[Update completed circa midnight. ]
I really had to pester Alice to get this done before the New Year!
But better late than never, as they say.
Ba was thrilled to bits to have her name as the first on this - but since she's at the left, it seemed just logical to me. She really liked the little Nativity scene, and I liked the clear glass bauble, so we were both happy with the rather hastily contrived photo shoot.
Update
Ba seemed upset that you can't really see the tiny Nativity
scene properly on the card above, especially so as we took ages to choose it, with much deliberation, from several
similar ones at the Christmas outdoor market, several weeks ago.
So Alice created another image for you to look at the detail. Click on it to get the bigger version. [Same goes for all the photos here.] It's even smaller than you might think, its base is just the green bit, but we set it on top of an artisitic slice of branch - elm, I think. And that's too long a story for today . . .
I told Alice she's not to take any photos of us sitting in front of a newly cooked Christmas dinner. We did that to death an earlier year.
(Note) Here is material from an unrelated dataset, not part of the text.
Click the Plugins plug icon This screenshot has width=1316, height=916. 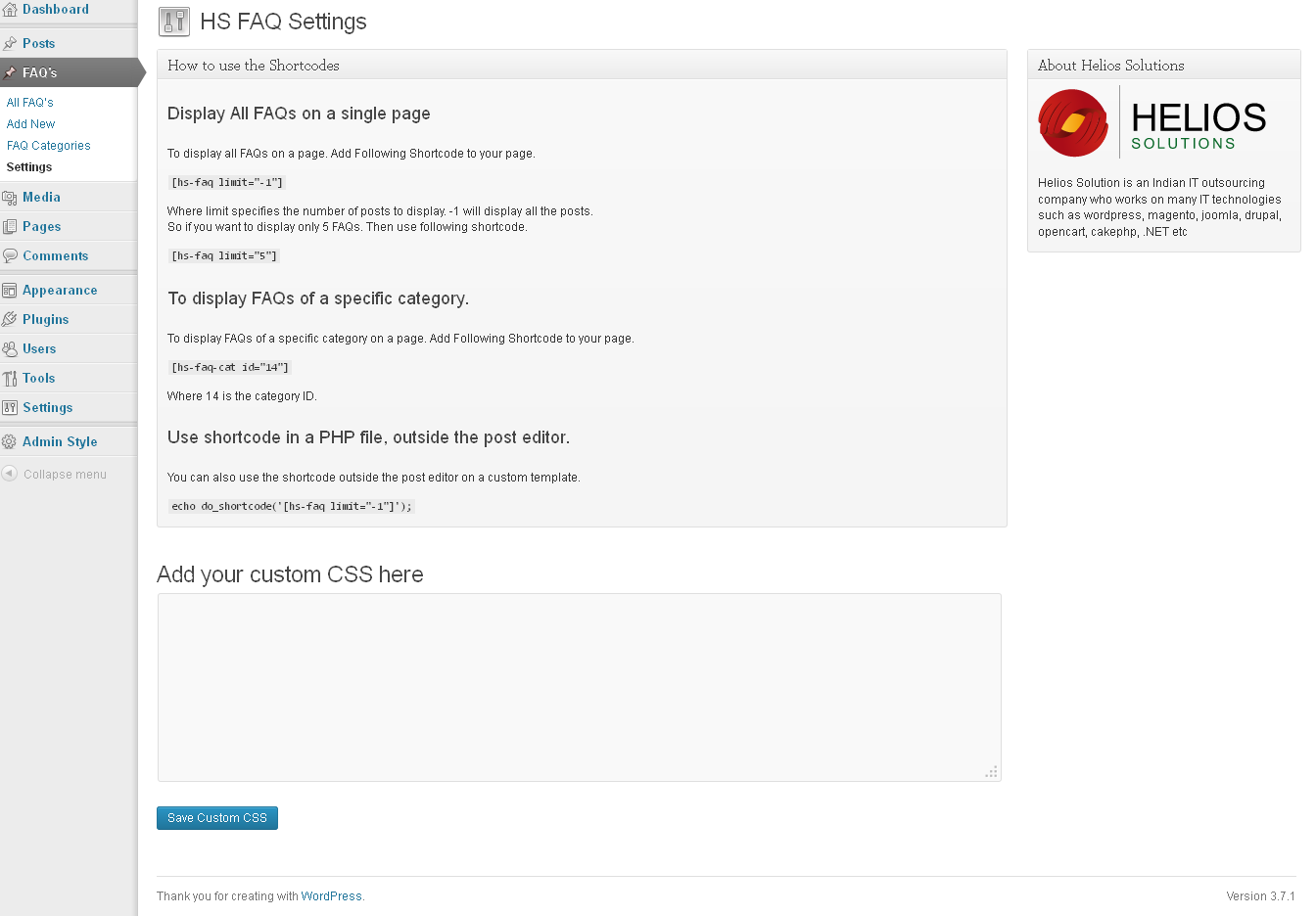coord(10,320)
So here's a before one instead. There's stuffed chicken breasts (insides revealed in due course - pun!) lots of veg to roast (I like the golden beetroot and the parsnip best) bacon rolls with stuffing, venison sausages (posh!) and pork chipolatas (traditional). There's green veg (healthy) to put on later. You can just see the onion and mushroom gravy in the red pan. Should the full stops come inside or outside of the brackets?? Oh dear, never mind.
Does Ba's precarious perch on the handle remind you of anyone? That's a literary poser (pun again, hee hee!) from our favourite author (hint). Answer further down.
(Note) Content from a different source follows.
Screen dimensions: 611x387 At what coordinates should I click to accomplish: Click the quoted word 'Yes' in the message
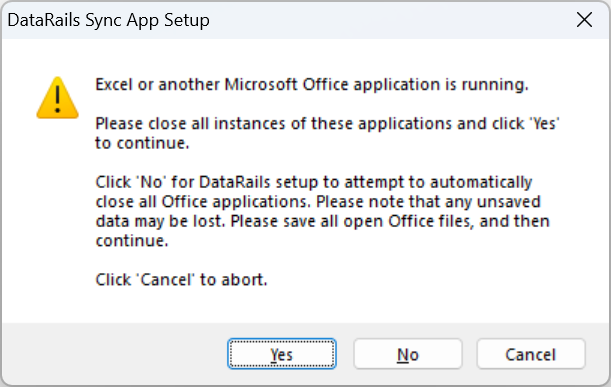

And here's the after one: deliberately cooked extras as "left-overs" for Boxing Day. Now you can see, if you click again, the chicken breasts were stuffed with fresh herbs, a slice of onion, and a slice of orange. Pretty, as well as extremely tasty. You should try it.
Why Boxing Day? It's nothing to do with that nasty pugilistic sport. Traditionally, the 26th December was given to servants as a day off, because they had to work on Christmas Day. As they left the house their employers would give them a box of goodies, which they would then share with their families. See Wikipedia.
We watched rather more TV than usual, not only the Doctor Who special (that Peter Capaldi is quite sprightly, despite the wrinkles, isn't he?) and the sad end of Downton Abbey (sad it's ended that is, not all of the content) with our wonderful Maggie Smith, but also a new Shaun the Sheep movie.
Alice said we were obliged to see it as he's a relative of Ba's. Actually she really loves these all these Aardman stop-motion productions and wouldn't have missed it for anything.
Here's the final stage of the feasting: some yummy special cheeses with a small glass of Late Bottled Vintage Port, and a couple of those heavenly M&S Cherry Liqueur dark chocolates.
Answer to the question above? In Through the Looking Glass, Alice takes hold of the end of the White King's pencil and places the words "The White Knight is sliding down the poker. He balances very badly" in his memorandum book. As she is invisible to him at this point, he is most alarmed, and tells his Queen, I really must get a thinner pencil. I can’t manage this one a bit; it writes all manner of things that I don’t intend!
See the whole chapter on Lenny's wonderful site about all things relating to the Alice books.
We'll update you with even more as soon as we can - promise.